The campaign I run, everyone's social class (ceorl, yeoman, carl, thane, priest, jarl/cheiftan, drichten, king) has a customary annual income; your full wereguild (what someone owes if they kill you) is seven times that. This gets adjusted in various directions, depending on relative social class (the higher, the more you owe), different customary incomes, what precisely you did (murder is nine times), and so forth. It can take three lawspeakers and three days to sort out what the wereguild *should* be, and a lot longer to sort out who should pay it and in what form. You've got a year and a day from the date of the event, or you risk outlawry.

But it's very much a social, civil obligation, not a criminal penalty.

Which means the Lunars probably disdain it - pay to support the kin of rebels? - or love it - rebellion is a crime so henious that you merit death without wereguild; however, those loyal lunar soldiers were merely fulfilling their duty, and their wereguild is set at thus-and-so, which we shall either append to the taxes assessed your region or come and take goods of equivalent value from the first available farmsteads and halls.
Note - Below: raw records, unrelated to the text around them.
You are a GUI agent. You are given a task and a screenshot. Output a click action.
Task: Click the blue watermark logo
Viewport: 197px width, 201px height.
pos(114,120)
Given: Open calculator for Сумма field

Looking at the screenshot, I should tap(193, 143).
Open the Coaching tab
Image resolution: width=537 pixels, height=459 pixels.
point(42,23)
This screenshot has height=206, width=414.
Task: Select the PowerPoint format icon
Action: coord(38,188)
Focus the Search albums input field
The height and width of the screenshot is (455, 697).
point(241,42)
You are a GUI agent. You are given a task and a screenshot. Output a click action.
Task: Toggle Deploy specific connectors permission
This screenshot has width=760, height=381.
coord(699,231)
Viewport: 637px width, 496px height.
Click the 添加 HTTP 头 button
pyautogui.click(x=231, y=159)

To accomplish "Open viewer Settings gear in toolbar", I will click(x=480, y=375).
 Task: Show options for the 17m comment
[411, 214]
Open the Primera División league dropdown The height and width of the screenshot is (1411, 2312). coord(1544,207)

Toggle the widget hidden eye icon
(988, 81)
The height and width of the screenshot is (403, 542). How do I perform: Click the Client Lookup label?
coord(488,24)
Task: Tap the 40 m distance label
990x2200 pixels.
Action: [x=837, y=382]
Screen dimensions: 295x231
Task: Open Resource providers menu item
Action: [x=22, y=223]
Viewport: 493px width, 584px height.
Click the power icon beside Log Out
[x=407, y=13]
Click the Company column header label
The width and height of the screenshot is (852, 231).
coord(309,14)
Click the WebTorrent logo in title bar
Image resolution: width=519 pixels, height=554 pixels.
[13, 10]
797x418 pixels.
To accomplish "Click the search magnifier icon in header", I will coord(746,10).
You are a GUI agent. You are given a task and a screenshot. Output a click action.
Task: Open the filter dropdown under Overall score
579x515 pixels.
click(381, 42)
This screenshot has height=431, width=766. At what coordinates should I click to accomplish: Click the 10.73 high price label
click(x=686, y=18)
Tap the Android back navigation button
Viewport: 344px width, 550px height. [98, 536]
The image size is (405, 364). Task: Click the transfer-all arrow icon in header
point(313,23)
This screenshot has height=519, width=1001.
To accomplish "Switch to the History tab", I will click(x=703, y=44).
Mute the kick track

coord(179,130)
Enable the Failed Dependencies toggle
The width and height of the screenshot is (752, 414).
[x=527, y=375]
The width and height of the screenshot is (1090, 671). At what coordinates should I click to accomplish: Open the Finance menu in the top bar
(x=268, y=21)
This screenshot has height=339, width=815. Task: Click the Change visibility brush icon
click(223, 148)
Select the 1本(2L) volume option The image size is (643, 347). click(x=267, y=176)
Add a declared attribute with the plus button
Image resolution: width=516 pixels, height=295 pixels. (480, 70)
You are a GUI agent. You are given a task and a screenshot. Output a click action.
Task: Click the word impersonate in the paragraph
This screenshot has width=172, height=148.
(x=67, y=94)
Lots of scenario oppourtunities there.

Broo

Sandy points out that all broo have *some* animal features; I don't disagree with this, and was thinking of a broo that looked like one of Stormbull's sons (since IIRC some of them had human bodies and bull's heads) rather than like a minotaur in particular.

I have sneaking suspicions that an ogre-broo hybrid might be very hard to dectect as non-human on the basis of a visual inspection, but I agree with the 'some animal body part' rule in general.

As for personality types - broo are unhinged, yes, but I don't think that's necessarily the case; it's *possible* to get altruisitc broo, it's just a lot less likely given the complete lack of a social setup.

I don't see that there is a personality type a human can have that a broo *can't*, although the proportions are going to vary pretty wildly. A cool, calculating broo is certainly possible, even if most of them are solidly into the 'kill kill kill rape what's left' mindset. (Although the point about them being broo, not warped humans, is very well taken. Mea Cupla.)